Yorgen Fenech’s lawyer posted on his Facebook wall a call for the police to prosecute me for, he says, attacking the credibility of Judge Giovanni Grixti to influence the outcome of Yorgen Fenech’s application for bail.
I will let you know what happens, if anything happens.
Yorgen Fenech’s lawyer is Charles Mercieca. He’s the guy who switched sides from the prosecutor’s office to take up Yorgen Fenech’s defence brief overnight. He’s the guy who is facing charges for attempting to bribe a journalist to ensure favourable reporting for his client, alleged journalist-killer, Yorgen Fenech.
His client, Yorgen Fenech, plotted to sue me for “an absurd figure” in a UK court when I dared describe the implications of the significance of the news that he owned 17 Black. In the meantime, he got local lawyers to try to scare me with lawsuits for questioning how one of the Degiorgio hit men cleared hundreds of thousands of euro through his casino.

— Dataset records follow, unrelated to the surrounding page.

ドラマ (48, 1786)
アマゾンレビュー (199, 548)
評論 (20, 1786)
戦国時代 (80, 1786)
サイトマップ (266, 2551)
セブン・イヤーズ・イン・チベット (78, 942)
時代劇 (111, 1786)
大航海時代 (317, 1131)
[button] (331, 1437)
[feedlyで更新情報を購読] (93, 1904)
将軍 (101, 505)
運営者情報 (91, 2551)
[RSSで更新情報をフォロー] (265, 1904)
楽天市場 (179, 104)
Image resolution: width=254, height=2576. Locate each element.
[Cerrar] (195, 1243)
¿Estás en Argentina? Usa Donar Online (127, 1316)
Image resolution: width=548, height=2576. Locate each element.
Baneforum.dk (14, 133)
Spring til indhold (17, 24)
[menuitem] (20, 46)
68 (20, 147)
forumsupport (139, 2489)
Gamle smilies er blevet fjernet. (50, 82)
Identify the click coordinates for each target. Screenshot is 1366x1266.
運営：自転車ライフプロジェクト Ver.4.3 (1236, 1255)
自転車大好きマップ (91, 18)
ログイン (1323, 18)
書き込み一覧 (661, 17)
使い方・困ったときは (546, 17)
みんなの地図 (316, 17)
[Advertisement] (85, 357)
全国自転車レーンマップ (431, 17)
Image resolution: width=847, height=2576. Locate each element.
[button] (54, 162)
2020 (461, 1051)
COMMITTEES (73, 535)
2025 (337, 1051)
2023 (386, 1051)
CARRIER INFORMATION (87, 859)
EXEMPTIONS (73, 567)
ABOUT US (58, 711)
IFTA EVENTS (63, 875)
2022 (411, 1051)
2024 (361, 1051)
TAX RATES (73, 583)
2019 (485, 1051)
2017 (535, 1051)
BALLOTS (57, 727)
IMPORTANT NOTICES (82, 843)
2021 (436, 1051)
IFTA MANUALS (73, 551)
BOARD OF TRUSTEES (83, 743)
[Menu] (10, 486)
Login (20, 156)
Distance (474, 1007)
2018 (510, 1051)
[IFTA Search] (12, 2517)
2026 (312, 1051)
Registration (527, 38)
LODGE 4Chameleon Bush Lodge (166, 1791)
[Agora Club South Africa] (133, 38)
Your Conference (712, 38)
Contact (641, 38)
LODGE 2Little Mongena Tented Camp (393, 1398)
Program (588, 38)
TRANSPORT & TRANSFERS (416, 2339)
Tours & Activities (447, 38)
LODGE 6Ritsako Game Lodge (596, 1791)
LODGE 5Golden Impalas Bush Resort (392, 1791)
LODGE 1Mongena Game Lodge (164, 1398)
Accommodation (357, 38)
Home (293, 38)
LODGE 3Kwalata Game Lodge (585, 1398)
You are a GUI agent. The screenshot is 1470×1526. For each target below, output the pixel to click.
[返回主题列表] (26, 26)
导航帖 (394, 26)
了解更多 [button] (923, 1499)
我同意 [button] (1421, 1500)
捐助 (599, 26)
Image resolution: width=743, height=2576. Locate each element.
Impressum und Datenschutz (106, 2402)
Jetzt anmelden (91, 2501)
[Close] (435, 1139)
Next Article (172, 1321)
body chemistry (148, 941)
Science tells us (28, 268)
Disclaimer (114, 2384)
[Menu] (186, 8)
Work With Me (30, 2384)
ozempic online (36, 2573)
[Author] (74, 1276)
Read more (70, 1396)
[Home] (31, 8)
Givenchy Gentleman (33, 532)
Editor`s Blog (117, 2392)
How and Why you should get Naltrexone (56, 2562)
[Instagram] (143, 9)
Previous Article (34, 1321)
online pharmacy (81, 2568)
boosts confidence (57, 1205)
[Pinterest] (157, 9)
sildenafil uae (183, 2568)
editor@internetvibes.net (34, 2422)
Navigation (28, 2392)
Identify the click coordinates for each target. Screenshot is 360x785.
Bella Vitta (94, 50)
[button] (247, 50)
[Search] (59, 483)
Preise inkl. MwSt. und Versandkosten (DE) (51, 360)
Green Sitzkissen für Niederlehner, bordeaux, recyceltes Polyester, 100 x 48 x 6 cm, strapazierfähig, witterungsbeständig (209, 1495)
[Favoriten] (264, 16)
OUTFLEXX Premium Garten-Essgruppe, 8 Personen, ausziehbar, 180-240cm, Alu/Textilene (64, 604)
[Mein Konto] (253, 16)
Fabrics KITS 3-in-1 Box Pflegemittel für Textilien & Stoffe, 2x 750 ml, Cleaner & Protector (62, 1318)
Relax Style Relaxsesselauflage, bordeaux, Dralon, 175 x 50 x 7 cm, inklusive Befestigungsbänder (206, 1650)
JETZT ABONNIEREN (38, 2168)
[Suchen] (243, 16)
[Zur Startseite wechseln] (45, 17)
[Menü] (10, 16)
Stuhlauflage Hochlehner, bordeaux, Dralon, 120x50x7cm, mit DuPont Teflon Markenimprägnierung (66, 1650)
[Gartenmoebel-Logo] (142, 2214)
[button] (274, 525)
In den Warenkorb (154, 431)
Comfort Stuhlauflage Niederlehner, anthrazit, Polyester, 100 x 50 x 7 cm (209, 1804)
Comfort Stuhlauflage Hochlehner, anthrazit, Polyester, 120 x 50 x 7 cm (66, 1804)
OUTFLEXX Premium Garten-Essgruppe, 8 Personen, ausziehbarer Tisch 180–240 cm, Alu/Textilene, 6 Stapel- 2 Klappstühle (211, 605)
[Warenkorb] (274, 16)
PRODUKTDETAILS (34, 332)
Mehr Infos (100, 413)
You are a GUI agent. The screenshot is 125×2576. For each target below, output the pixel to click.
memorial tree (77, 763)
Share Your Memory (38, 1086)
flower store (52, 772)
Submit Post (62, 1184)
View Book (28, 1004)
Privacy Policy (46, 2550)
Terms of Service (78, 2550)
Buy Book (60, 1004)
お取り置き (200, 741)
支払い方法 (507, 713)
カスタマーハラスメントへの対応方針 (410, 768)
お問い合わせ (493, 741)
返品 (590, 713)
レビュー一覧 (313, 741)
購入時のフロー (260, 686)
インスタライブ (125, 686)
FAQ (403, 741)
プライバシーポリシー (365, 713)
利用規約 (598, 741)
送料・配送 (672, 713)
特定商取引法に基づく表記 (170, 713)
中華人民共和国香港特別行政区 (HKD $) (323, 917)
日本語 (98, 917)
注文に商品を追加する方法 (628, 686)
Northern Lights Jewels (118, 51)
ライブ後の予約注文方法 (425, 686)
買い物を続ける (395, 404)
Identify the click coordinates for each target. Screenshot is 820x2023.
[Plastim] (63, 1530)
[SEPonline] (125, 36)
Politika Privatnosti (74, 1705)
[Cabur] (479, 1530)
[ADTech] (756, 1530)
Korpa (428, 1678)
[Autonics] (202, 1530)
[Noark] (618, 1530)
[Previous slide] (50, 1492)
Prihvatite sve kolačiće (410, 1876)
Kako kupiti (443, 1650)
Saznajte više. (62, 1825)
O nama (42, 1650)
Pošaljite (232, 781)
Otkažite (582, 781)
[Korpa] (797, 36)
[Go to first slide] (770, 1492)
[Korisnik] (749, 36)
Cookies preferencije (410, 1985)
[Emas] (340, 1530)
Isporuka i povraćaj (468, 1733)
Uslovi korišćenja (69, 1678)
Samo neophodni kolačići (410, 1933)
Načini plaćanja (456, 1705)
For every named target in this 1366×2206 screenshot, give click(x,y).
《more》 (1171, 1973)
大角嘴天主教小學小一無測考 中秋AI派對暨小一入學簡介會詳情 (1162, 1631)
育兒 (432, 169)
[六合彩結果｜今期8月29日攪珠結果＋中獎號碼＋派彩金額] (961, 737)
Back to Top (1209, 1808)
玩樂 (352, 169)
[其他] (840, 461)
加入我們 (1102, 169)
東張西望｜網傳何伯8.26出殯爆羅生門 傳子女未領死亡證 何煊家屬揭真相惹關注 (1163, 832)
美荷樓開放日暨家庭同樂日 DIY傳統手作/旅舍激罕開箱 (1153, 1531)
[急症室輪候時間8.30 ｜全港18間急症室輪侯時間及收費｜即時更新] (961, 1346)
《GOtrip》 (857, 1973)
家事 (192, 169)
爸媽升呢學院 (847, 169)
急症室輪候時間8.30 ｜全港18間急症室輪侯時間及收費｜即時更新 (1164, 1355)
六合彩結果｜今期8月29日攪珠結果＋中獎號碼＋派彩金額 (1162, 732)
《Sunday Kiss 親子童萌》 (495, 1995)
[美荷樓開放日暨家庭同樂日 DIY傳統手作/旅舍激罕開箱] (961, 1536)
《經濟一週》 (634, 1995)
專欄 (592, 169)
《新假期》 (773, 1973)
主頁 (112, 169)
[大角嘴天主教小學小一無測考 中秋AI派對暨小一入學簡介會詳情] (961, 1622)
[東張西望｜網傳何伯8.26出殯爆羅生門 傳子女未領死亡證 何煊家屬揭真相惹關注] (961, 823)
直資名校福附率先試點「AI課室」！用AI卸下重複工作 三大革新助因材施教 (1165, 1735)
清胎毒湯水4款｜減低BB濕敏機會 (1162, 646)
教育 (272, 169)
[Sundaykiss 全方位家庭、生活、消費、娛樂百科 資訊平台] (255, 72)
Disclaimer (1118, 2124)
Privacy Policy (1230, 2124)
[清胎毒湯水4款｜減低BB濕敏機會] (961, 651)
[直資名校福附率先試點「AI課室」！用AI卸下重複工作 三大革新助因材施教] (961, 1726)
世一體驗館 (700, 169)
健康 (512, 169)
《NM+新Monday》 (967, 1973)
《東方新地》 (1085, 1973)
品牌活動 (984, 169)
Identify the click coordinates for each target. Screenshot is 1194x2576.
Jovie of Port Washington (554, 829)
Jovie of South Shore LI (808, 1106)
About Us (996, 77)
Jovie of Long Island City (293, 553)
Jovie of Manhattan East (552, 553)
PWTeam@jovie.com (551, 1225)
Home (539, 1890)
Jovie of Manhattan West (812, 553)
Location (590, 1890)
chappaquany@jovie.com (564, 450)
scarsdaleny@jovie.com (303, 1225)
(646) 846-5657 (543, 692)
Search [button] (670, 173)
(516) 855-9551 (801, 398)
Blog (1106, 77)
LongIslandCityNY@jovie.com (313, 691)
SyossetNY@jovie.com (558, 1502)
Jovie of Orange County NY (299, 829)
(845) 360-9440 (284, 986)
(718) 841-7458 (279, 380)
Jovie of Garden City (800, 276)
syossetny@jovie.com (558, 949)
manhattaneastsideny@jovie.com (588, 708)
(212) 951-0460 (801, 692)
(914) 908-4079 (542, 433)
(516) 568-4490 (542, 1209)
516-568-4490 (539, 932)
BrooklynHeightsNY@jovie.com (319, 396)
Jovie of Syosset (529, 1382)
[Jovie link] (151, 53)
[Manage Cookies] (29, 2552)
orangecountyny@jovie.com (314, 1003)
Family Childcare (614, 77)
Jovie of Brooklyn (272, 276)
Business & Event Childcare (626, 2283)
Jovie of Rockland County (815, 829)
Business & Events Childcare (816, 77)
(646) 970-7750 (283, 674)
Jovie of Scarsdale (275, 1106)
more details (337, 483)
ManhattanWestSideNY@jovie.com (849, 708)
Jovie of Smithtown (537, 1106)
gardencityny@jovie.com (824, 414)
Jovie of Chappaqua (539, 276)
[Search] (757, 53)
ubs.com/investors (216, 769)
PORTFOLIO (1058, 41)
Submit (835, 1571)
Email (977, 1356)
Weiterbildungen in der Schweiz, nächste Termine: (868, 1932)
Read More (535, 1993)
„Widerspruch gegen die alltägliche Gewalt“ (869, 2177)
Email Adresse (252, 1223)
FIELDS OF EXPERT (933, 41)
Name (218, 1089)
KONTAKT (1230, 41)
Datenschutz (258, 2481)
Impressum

If Charles Mercieca is right and it is indeed illegal to point out that a judge hearing an application for bail has a record that suggests proximity to the accused, then we’ll have to see what the consequences of that are.
I’m rather fascinated by the fact that Charles Mercieca thinks that my reporting and commentary yesterday could have had the effect of “influencing the outcome of Yorgen Fenech’s application for bail”. Charles Mercieca seems to think Judge Giovanni Grixti could have, would have, been influenced by press reports. I think he’ll probably find the judge unhappy with how poorly Charles Mercieca regards him.
Perhaps more poorly now, a day after he rejected his client’s bail plea.
If Charles Mercieca regards me as poorly, and thinks I am also susceptible to change what I do or what I say under the influence of what someone might write about it on their Facebook page, I am pleased to disabuse Charles Mercieca of that idea.
Or better still his client. Nothing Yorgen Fenech has done so far, no threat, no plot, no ham-fisted attempt to discredit me through his mouthpieces and cronies, not even, and especially not even having killed another journalist (allegedly), has so far stopped me writing about the crimes he’s (allegedly) involved in.
Charles Mercieca can tell his client that this morning’s risible effort won’t work either.